● Excerpt provided:

# # #

In a stunning display of wildness, the Cincinnati Reds made history on Saturday—but not the kind you'd want to frame. During the second inning against the Pittsburgh Pirates, Reds pitchers Rhett Lowder and Connor Phillips combined to walk seven consecutive batters, tying an MLB record that has stood for over a century. The surreal sequence saw four runs cross the plate without a single ball being put in play.
The inning began innocently enough when Lowder struck out Oneil Cruz on a 3-2 pitch. Then, everything unraveled. Walk, walk, pitching change, walk, walk, walk, walk, another pitching change—all before the Pirates finally grounded out on a 2-0 count. That groundout by Henry Davis? It might as well come with a fine from the Kangaroo Court for breaking the streak.
Lowder and Phillips combined to throw 42 pitches, with only 11 finding the strike zone. Three of those seven walks were non-competitive four-pitch free passes, making the meltdown even more painful to watch. The Reds' pitching staff entered Saturday with an 11.6% walk rate, the fifth-highest in baseball, while the Pirates' hitters sat right at the league average of 9.9%. Credit to Pittsburgh for staying patient, but for Cincinnati, this was a catastrophic stretch of control.

# # #

● Data extract:
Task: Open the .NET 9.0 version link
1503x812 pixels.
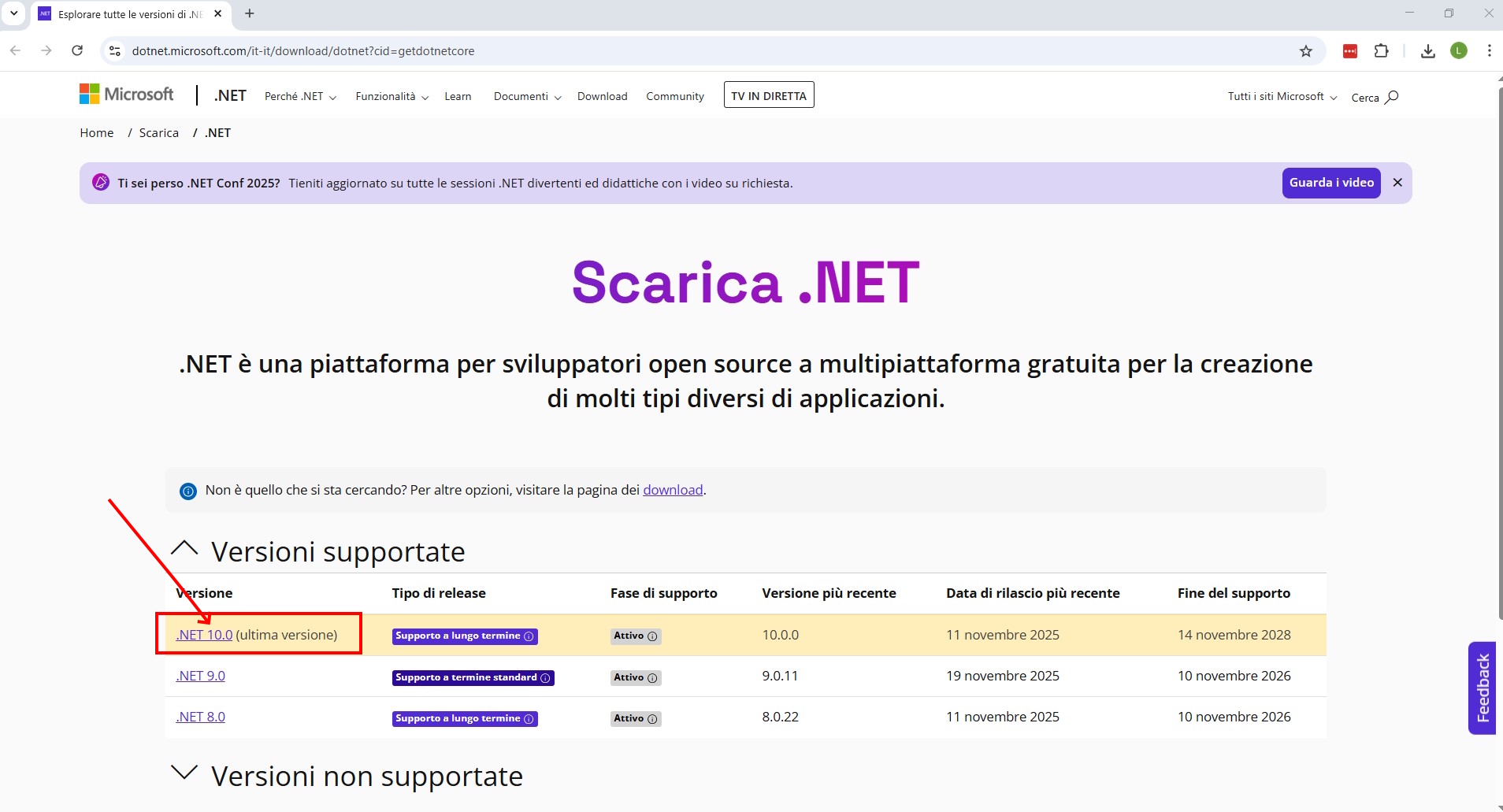Action: pyautogui.click(x=201, y=676)
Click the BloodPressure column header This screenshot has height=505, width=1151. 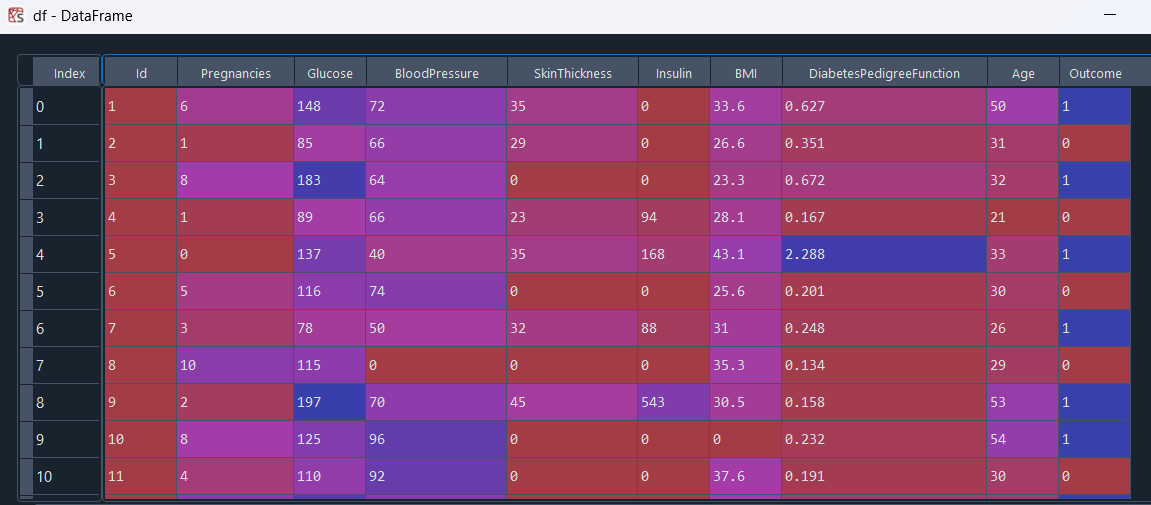(436, 73)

# # #

● Work to complete:
1. Print the passage of the baseball report that begins at the words "The inning began" and stops after "stretch of control.".
2. Render this sentence from the baseball report in Spanish: "Lowder and Phillips combined to throw 42 pitches, with only 11 finding the strike zone."
3. Go on with the baseball report from the point where it stops.
None of the data is needed for any of this work.

● Answer section:
1.
The inning began innocently enough when Lowder struck out Oneil Cruz on a 3-2 pitch. Then, everything unraveled. Walk, walk, pitching change, walk, walk, walk, walk, another pitching change—all before the Pirates finally grounded out on a 2-0 count. That groundout by Henry Davis? It might as well come with a fine from the Kangaroo Court for breaking the streak.
Lowder and Phillips combined to throw 42 pitches, with only 11 finding the strike zone. Three of those seven walks were non-competitive four-pitch free passes, making the meltdown even more painful to watch. The Reds' pitching staff entered Saturday with an 11.6% walk rate, the fifth-highest in baseball, while the Pirates' hitters sat right at the league average of 9.9%. Credit to Pittsburgh for staying patient, but for Cincinnati, this was a catastrophic stretch of control.

2. Lowder y Phillips lanzaron en conjunto 42 lanzamientos, y solo 11 entraron en la zona de strike.

3.
This historic walkathon ties the record set by the Chicago White Sox in 1909 and the Atlanta Braves in 1983. Interestingly, two of those three occurrences have come against the Pirates—go figure. For the Reds, who sit at 20-12 and second in the NL Central despite a minus-11 run differential, this was a glaring reminder that even the best teams can have their moments of madness. The Pirates, at 17-16 and in last place in a division full of winning records, will take the free bases however they can get them.